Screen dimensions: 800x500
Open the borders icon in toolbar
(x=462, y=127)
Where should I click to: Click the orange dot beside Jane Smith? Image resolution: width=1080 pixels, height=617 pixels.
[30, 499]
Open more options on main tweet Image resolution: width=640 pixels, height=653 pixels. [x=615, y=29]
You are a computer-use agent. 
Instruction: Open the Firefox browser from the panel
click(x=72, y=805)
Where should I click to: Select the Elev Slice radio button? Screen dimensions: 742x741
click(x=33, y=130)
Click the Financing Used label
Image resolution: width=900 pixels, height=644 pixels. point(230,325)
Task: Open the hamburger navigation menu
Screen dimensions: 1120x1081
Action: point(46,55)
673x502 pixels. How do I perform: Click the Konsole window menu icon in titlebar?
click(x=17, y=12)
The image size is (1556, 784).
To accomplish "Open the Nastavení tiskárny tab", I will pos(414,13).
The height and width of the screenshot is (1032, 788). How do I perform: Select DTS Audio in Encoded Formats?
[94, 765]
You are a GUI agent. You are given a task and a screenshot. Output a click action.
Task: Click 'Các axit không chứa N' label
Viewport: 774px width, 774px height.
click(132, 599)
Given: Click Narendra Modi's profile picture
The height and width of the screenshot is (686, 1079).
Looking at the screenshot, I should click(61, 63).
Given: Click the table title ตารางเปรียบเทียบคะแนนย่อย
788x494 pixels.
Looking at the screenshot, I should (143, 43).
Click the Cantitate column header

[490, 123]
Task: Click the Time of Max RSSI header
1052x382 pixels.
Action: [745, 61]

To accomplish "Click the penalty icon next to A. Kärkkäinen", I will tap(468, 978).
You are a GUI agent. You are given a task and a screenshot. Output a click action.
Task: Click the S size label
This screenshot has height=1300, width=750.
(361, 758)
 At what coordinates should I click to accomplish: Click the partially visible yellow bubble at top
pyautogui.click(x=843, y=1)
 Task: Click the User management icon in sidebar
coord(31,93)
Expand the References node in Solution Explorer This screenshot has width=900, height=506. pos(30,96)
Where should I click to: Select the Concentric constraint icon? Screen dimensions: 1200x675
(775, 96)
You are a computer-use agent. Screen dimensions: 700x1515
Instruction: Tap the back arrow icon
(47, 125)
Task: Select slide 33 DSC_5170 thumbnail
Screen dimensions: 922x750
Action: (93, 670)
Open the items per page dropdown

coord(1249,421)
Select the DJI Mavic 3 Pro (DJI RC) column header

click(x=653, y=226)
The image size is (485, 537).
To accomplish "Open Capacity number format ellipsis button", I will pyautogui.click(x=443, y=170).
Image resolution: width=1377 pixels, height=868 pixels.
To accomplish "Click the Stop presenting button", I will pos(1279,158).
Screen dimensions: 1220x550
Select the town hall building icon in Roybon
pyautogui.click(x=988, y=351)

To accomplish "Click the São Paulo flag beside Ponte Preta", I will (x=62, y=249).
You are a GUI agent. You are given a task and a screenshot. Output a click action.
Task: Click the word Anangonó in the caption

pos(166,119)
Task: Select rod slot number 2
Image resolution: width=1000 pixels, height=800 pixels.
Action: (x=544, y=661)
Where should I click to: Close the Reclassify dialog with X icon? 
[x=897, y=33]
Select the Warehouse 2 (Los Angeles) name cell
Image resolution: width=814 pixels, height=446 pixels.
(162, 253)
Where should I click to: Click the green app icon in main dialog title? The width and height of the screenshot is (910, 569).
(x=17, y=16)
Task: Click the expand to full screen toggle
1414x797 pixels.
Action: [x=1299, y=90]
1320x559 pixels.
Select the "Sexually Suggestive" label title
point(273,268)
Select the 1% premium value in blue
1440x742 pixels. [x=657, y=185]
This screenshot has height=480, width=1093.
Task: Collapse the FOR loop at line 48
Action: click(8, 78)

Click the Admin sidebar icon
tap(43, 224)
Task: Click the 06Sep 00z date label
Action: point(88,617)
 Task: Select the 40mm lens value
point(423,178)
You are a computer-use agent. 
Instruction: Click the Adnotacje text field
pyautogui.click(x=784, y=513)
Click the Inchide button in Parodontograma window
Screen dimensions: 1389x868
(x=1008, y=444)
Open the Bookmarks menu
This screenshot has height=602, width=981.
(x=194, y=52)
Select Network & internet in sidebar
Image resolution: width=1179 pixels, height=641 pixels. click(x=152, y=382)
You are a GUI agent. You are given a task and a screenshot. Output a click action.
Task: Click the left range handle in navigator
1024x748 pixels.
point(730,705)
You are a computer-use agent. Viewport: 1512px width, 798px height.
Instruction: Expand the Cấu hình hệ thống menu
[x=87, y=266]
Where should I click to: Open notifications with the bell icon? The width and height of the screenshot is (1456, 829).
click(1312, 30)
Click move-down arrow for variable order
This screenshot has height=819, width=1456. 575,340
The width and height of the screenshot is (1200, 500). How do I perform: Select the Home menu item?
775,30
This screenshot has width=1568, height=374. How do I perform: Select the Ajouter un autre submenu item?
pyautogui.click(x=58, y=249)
_____
:: TO DO ::
Search the material above for the string "size", and copy every line in which it turns up.

:: SOLUTION TO THIS PROBLEM ::
The image size is (1556, 784).
Task: Click the S size label
The image size is (485, 537).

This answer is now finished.